Page text:
=== Begin Enclosure ===

New Orleans      Recently, Social Policy was lucky enough to have fifty contributors offer ideas suggesting priorities for the new Biden administration. There were some amazing recommendations, and we’ll dig into more of them soon, but one comes to mind now as all sides in the warm glow of the inauguration are claiming they want to look for projects where there might be bipartisan agreement: infrastructure. Wait, I’m not through. I realize that some of these infrastructure proposals bring the hair up on the back of too many necks, where the tradeoff for more jobs can be questionable highways, industrial canals, bridges to nowhere, and all manner of so-called “shovel ready” projects that are less about repair and more about what a friend once called “edifice complexes.” Richard Diaz, an organizer and activist in Milwaukee, had a short and sweet contribution that was spot on when it comes to infrastructure. He called for governmental replacement of lead service lines or what they call whips in New Orleans.

Do we need to make this happen? Ask the former governor and other officials in Michigan now under criminal indictment for not acting to stop the poisoning of water in Flint, Michigan. In fact, ask mayors and governors all across the country who are struggling with this problem because of cost. Different cities have tried to craft fixes here. Some cities have stepped up to the job, but on timelines that stretch out for decades. Some states, Louisiana for one, have made it state law to try and force residents to pay for replacing lead prices that cities and states often mandated, which was also the situation in Wisconsin. Madison, Wisconsin replaced all of their lines at their own cost, but they are the heroic exception.

=== End Enclosure ===

Record set:
=== Begin Enclosure ===

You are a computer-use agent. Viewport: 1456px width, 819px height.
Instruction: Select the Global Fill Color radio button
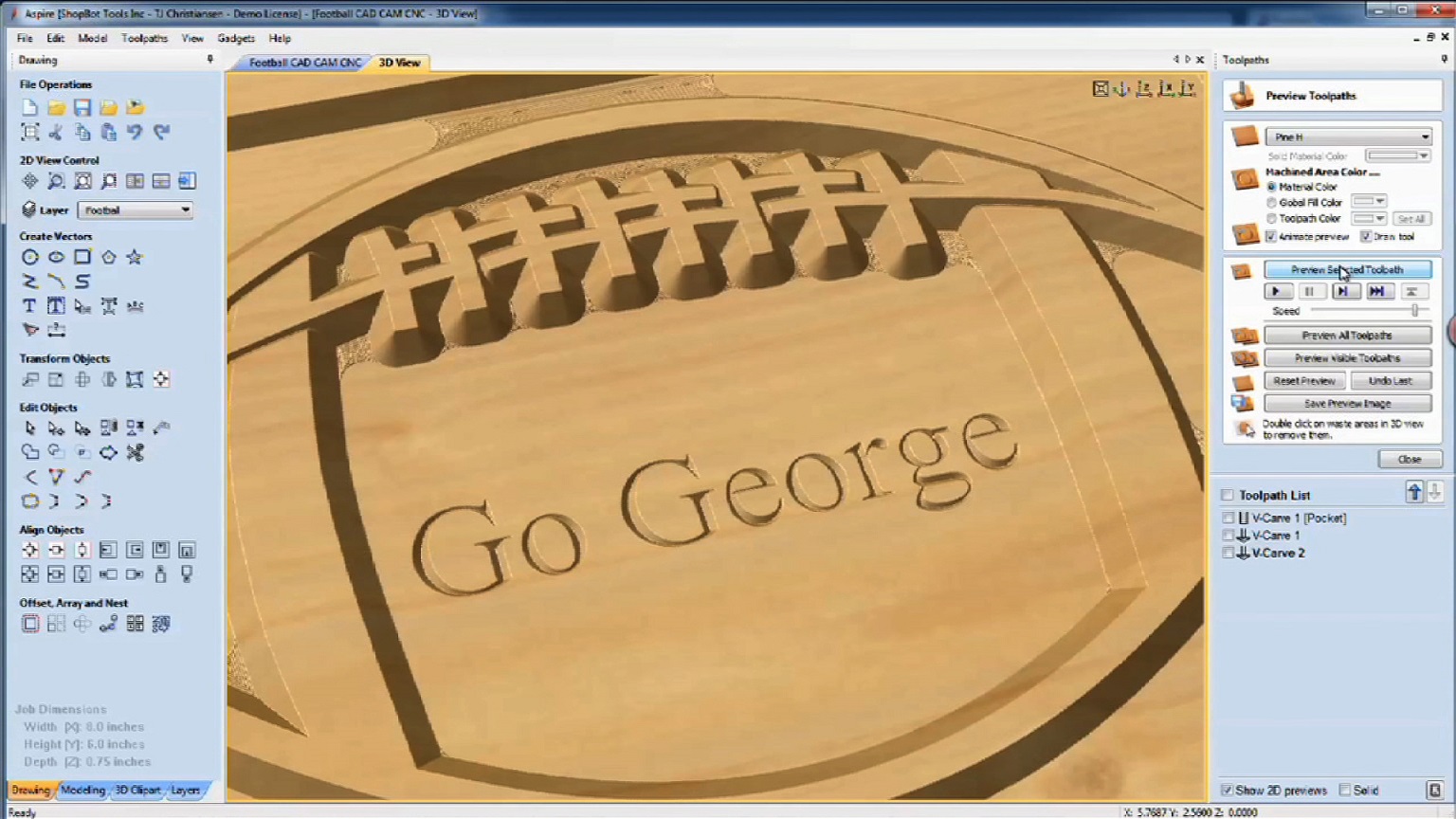pyautogui.click(x=1272, y=203)
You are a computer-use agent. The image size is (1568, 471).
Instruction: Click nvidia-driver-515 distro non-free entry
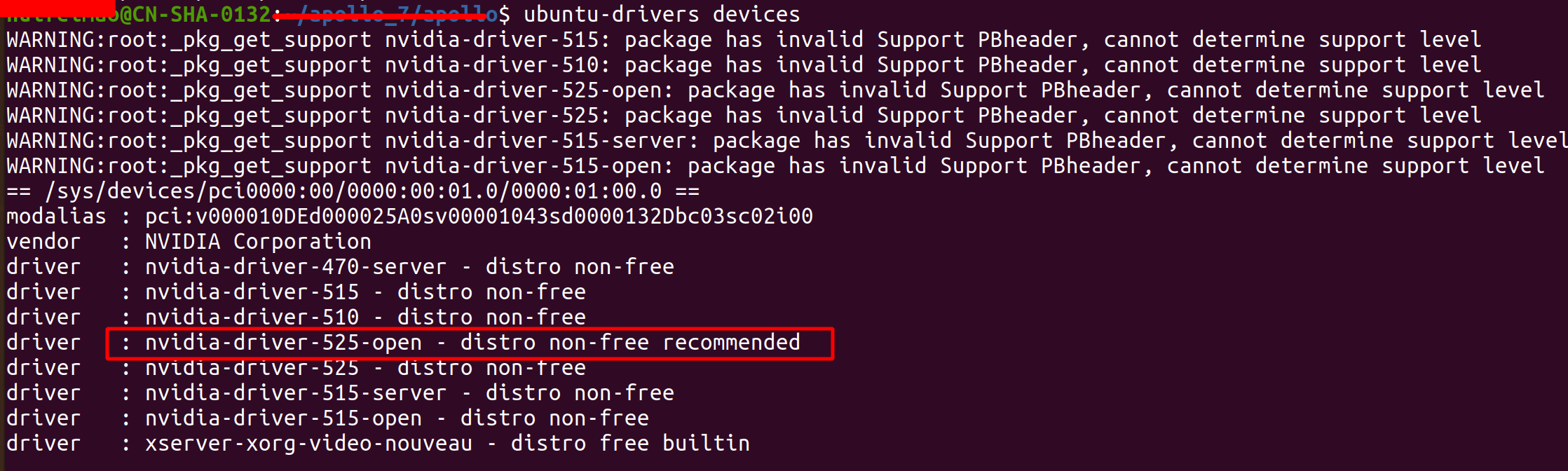(x=296, y=292)
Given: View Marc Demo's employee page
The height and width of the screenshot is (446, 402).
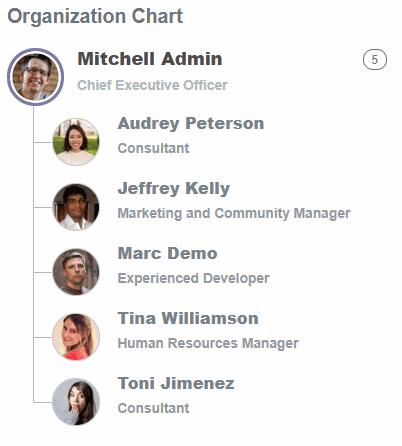Looking at the screenshot, I should click(167, 254).
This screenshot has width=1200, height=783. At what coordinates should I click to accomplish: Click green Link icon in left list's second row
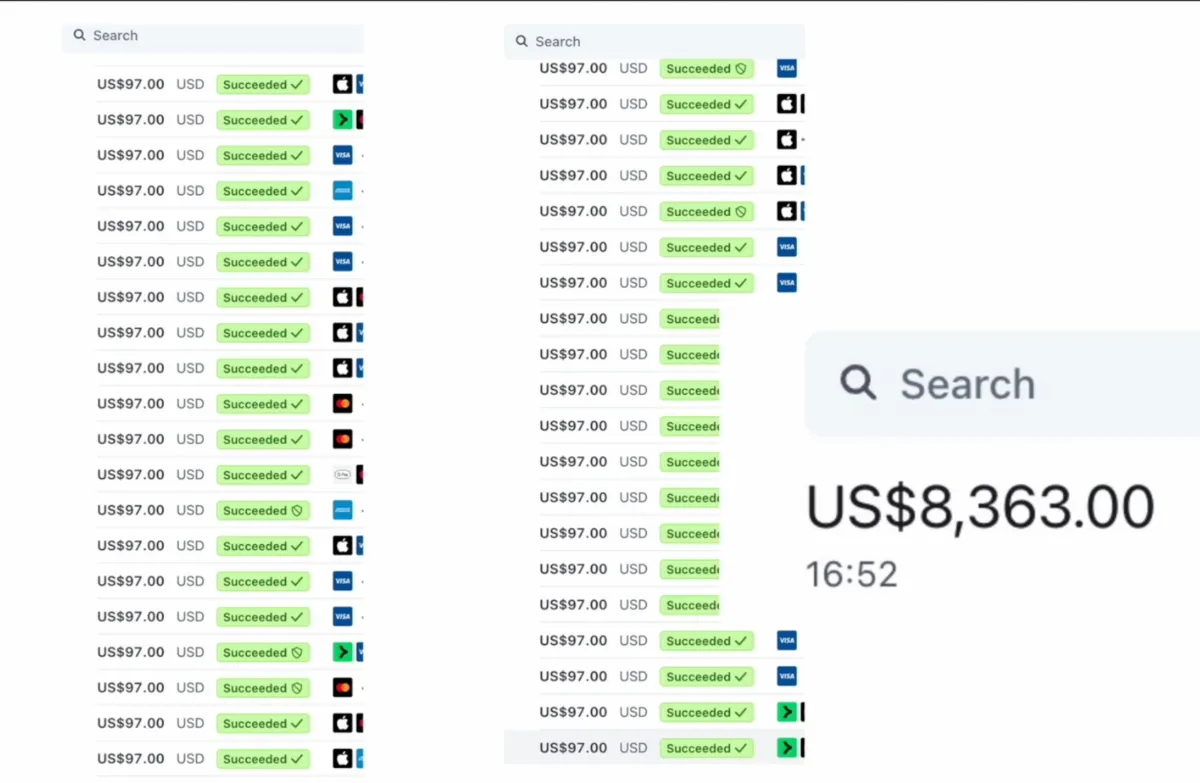(x=342, y=120)
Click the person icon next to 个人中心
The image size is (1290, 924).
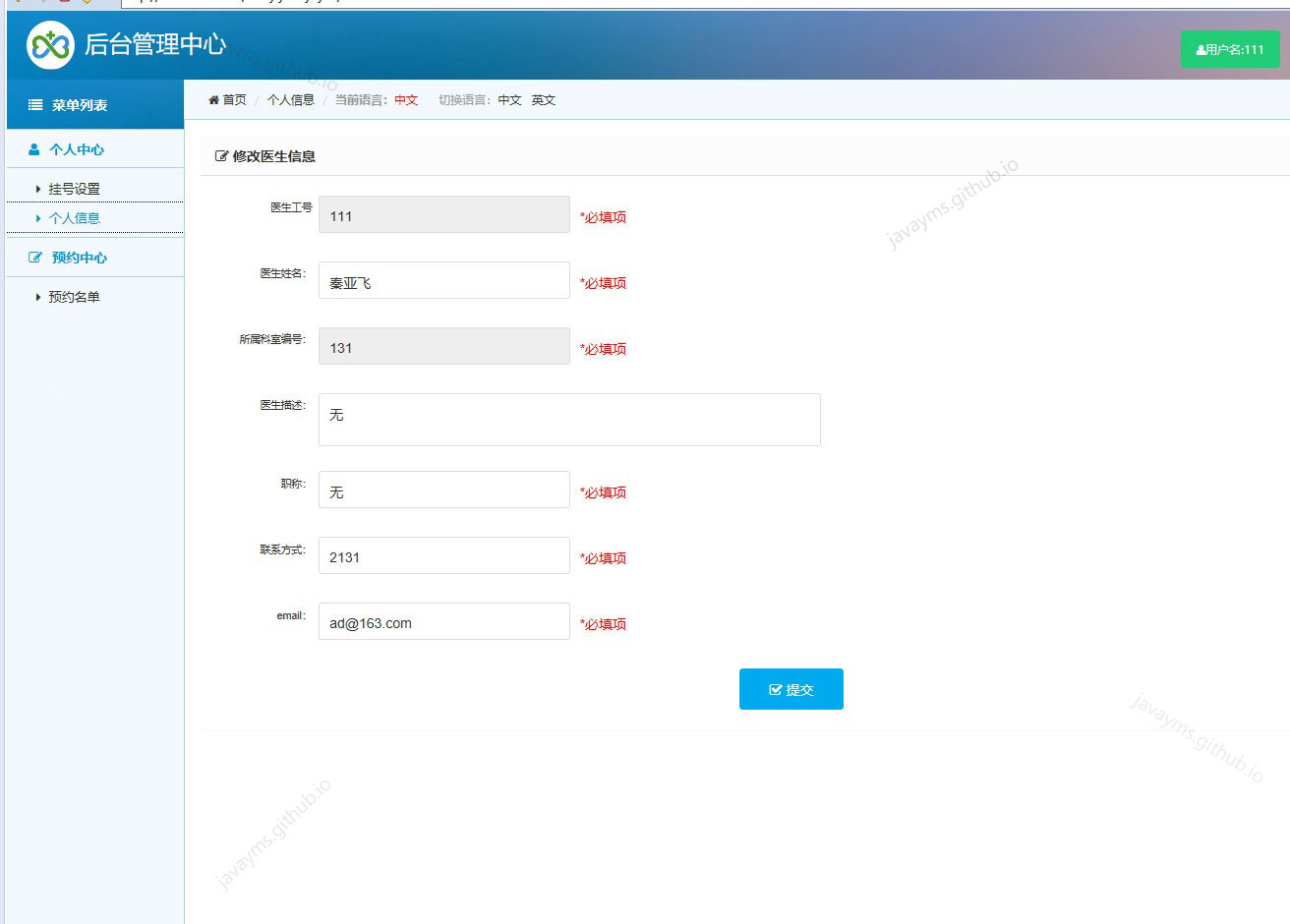click(x=35, y=148)
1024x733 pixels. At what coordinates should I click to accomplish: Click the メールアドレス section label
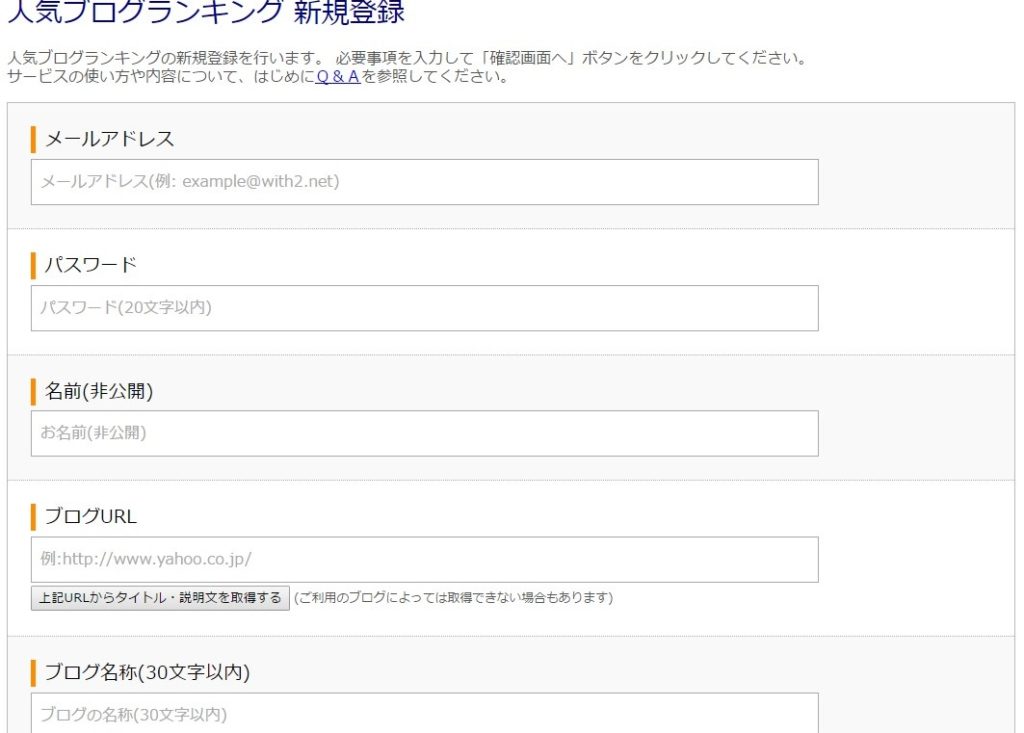coord(110,139)
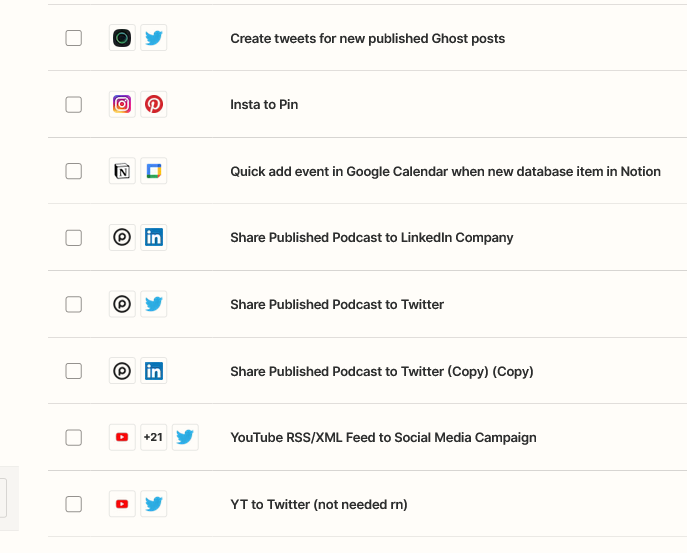Open the Quick add event in Google Calendar scenario
The width and height of the screenshot is (687, 553).
[445, 171]
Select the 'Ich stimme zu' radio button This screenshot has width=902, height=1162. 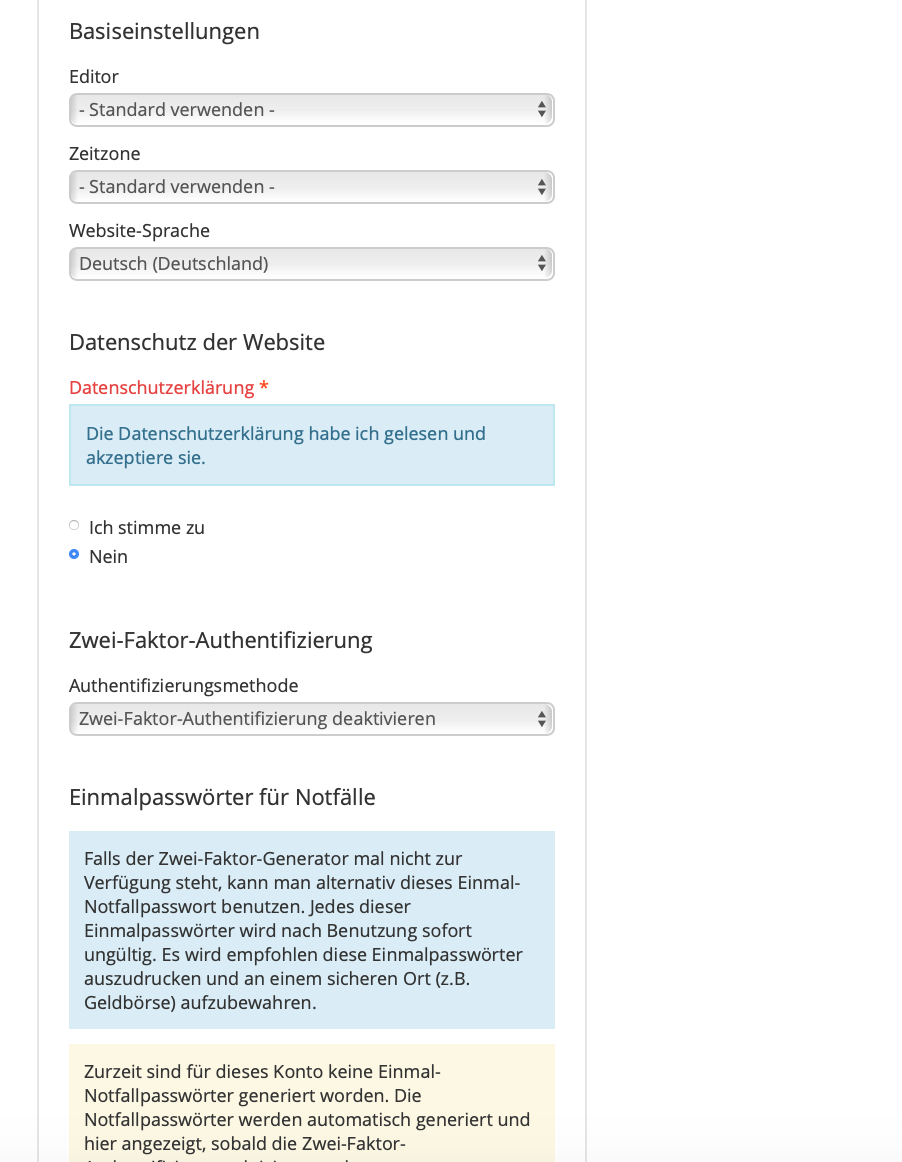74,526
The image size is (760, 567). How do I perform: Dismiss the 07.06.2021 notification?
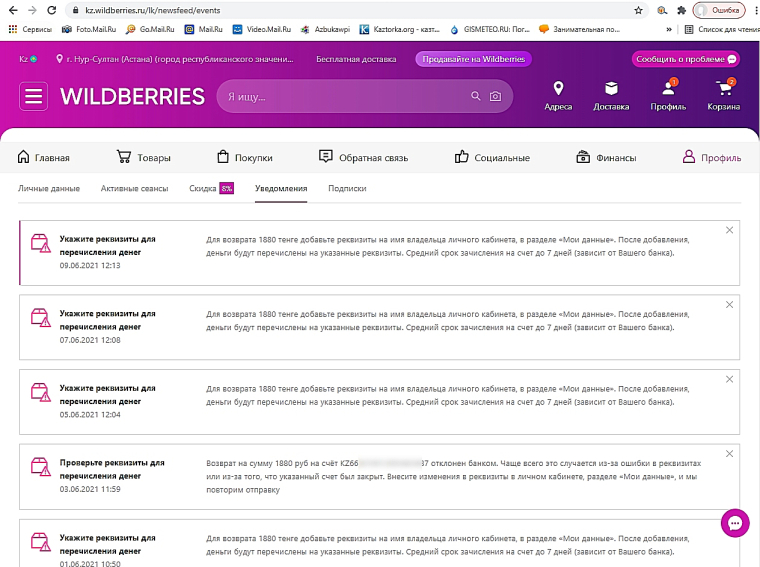click(x=729, y=304)
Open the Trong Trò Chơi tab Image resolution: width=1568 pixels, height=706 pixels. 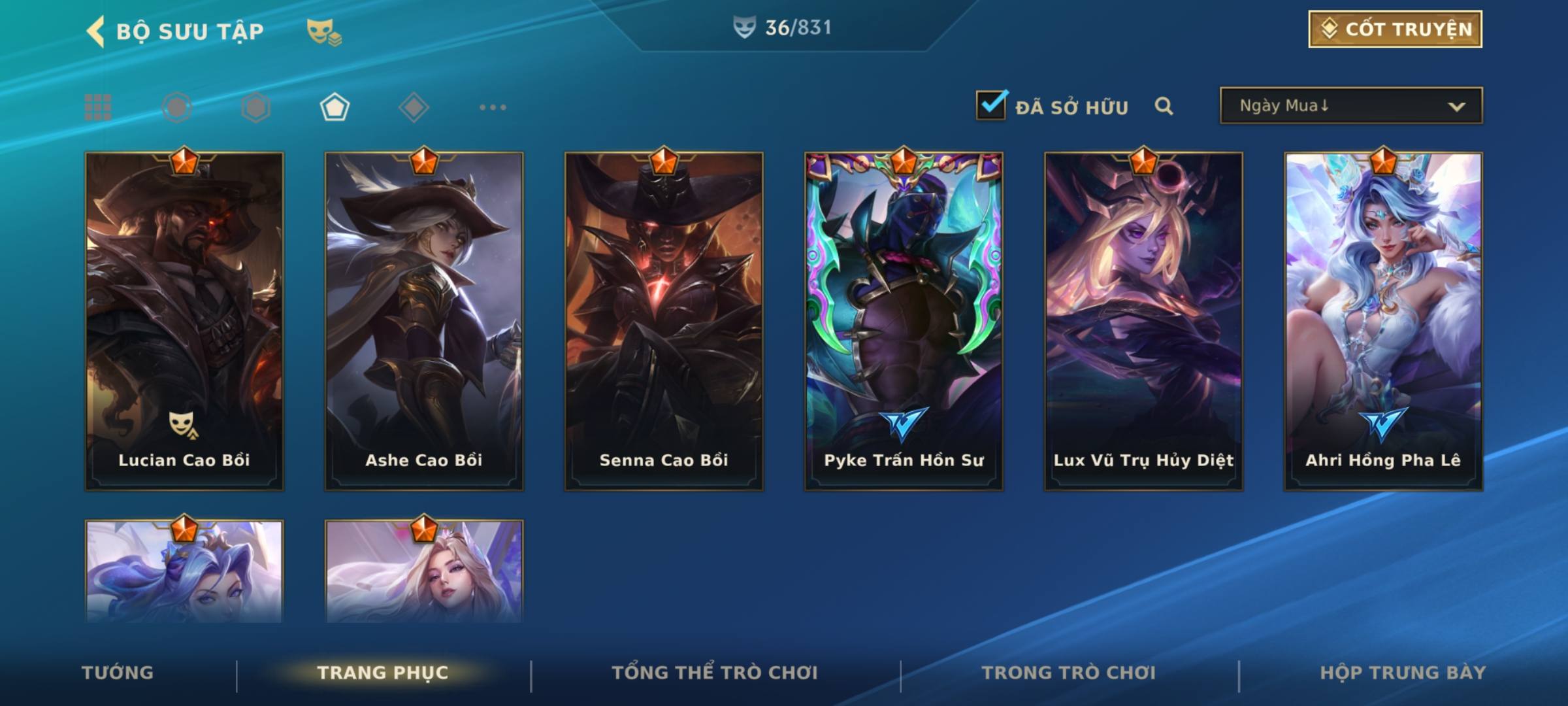(x=1069, y=673)
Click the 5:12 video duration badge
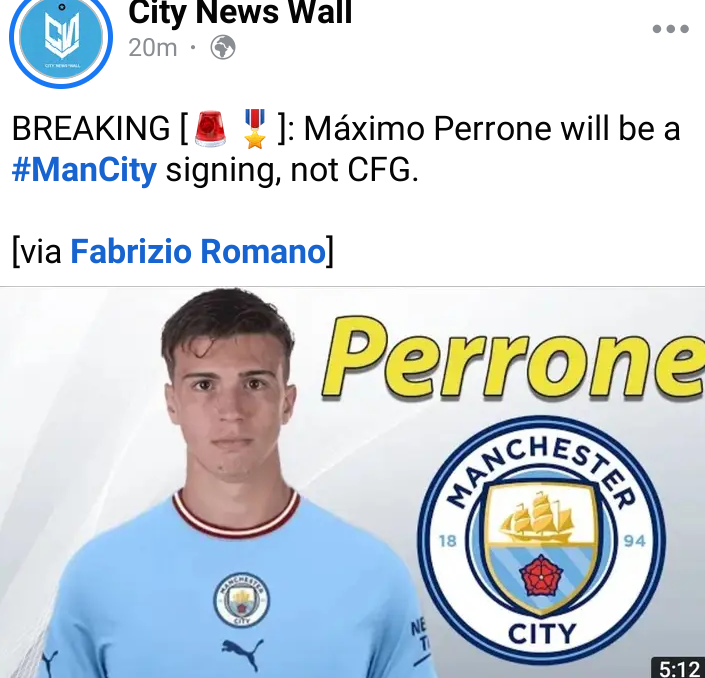Viewport: 705px width, 678px height. point(678,668)
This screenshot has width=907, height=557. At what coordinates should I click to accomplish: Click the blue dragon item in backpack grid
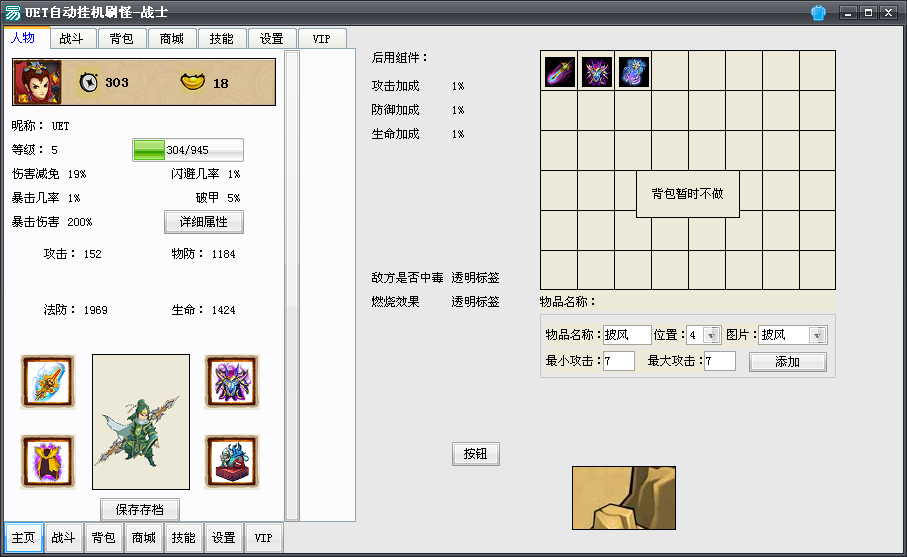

=== End Enclosure ===

Directions:
**A.** Translate this sentence from the article on lead service lines into Spanish: "Madison, Wisconsin replaced all of their lines at their own cost, but they are the heroic exception."
**B.** According to the article on lead service lines, what are lead service lines called in New Orleans?
**C.** Continue the article on lead service lines from its last sentence.

Results of the exercise:
**A.** Madison, Wisconsin, reemplazó todas sus líneas por su propia cuenta, pero es la heroica excepción.

**B.** Whips.

**C.**
As cities are drowning in debt with tax losses during the pandemic, it’s hard to pretend they can or will step up to this problem on their own, despite the scientific and public health consensus that any lead being swallowed, especially by children, is destructive. Look, the price is huge, $10 billion, but how large is that really, when we talk about several trillion here and there for stimulus. Estimates for infrastructure projects nationally are trillions as well. Put all that together and $10 billion isn’t chump, but it seems reasonable, and, even better, solves a huge, critical problem, and does so in way that most politicians should love, by fixing something that voters can see in almost every city in the country, and even more powerfully, does so in their front yards.

Seen all together, getting rid of lead service lines almost seems like a no-brainer, no matter the cost.